Il me faudra, à cause d’un détail particulier, m’occuper de ce rêve ailleurs encore, et l’interpréter alors plus à fond et en apprécier l’intérêt6. C’est en effet, remémoré de l’enfance, un premier rêve d’angoisse, dont le contenu en relation avec d’autres rêves qui suivirent bientôt après, et avec certains événements de l’enfance du rêveur, éveille un intérêt de nature toute particulière. Nous nous limitons ici au rapport de ce rêve avec deux contes qui ont de nombreux points communs, Le Petit Chaperon rouge et Le loup et les sept chevreaux. L’impact de ces contes se manifestait chez ce rêveur enfant sous la forme d’une véritable phobie des animaux, qui ne se distinguait d’autres cas analogues que par le fait que l’animal d’angoisse n’était pas un objet aisément accessible à la perception (comme par exemple le cheval ou le chien), mais n’était connu que par le récit et le livre d’images.

Je débattrai une autre fois de l’explication dont relèvent ces phobies d’animaux et de la signification qui leur revient. En attendant, je me contente de remarquer que cette explication s’accorde très bien avec la caractéristique principale que la névrose du rêveur a permis de reconnaître à des stades ultérieurs de sa vie. L’angoisse à l’égard du père avait été le motif le plus fort de son entrée dans la maladie, et sa position ambivalente à l’égard de chaque substitut paternel dominait sa vie, tout comme son comportement dans le traitement.

Si le loup n’a été pour mon patient que le premier substitut paternel, la question se pose de savoir si les contes du loup qui dévore les chevreaux et du Petit Chaperon rouge ont pour contenu secret autre chose que l’angoisse infantile à l’égard du père7. Le père de mon patient avait par ailleurs la particularité de « gronder avec tendresse », dont tant de personnes font montre dans le commerce avec leurs enfants, et la menace pour rire : « Je vais te manger », peut bien avoir été prononcée plus d’une fois dans les premières années, lorsque le père, plus tard sévère, avait coutume de jouer et de faire câlin avec son petit garçon.
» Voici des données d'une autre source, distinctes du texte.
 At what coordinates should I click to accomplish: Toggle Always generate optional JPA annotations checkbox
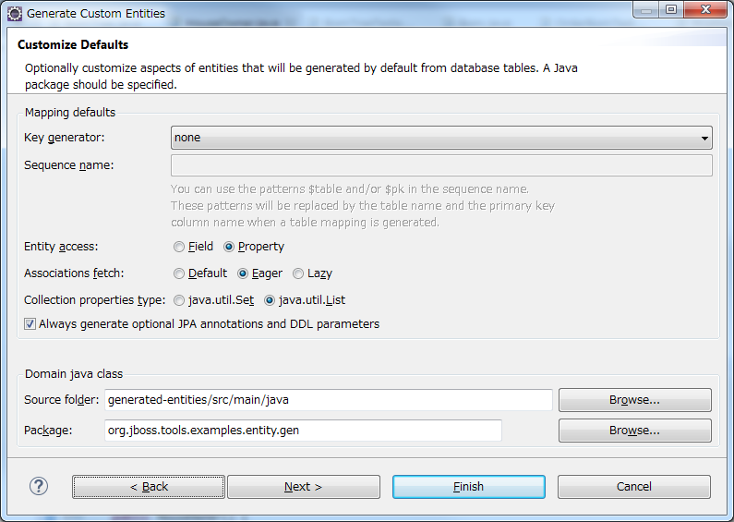click(30, 324)
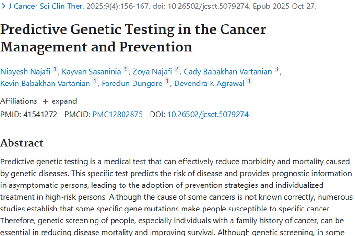Click affiliation superscript 1 beside Devendra K Agrawal
This screenshot has width=355, height=236.
(x=249, y=82)
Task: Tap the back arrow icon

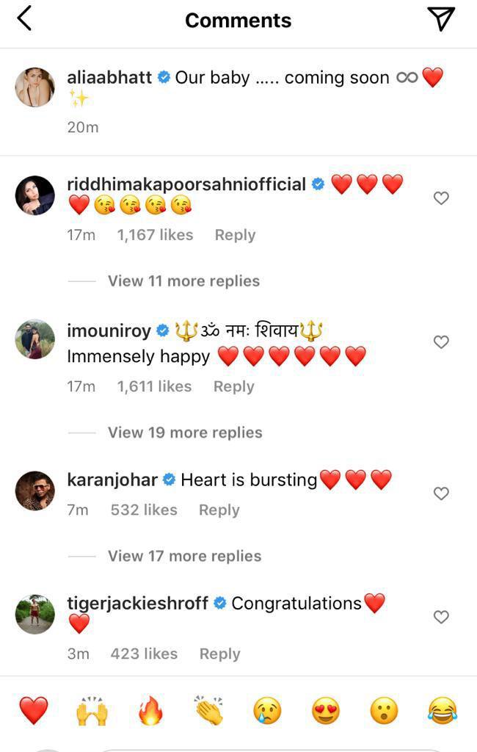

Une de mes patientes me racontait que ses deux enfants n’avaient jamais réussi à aimer leur grand-père parce que tout en jouant tendrement, il avait coutume de leur faire peur en disant qu’il allait leur ouvrir le ventre.


1 Märchenstoffe in Träumen, Internationale Zeitsehrift für ärztlicke Psychoanalyse, 1 (2), p. 147-151- GW, X.

2 À un détail près : les cheveux coupés court, alors que le beau-père porte les cheveux longs.

3 La traduction littérale de ce nom propre serait Lutin boiteux.

4 Bois, comme on sait, étant souvent un symbole féminin et maternel (materia, Madeira, etc.).

5 Table et lit représentent à l’évidence la vie conjugale.

6 Cf. Aus der Geschichte einer infantilen Neurose (Extrait de l’histoire d'une névrose infantile) dans le vol. XII des GW.

7 Cf. l’analogie de ces deux contes avec le mythe de Kronos, mise en évidence par O. Rank (Völkerpsychologische Parallelen zu den infantilen Sexualtheorien) (Parallèles entre la psychologie des peuples et les théories sexuelles infantiles), Zentralblatt für Psychoanalyse, II, 1912).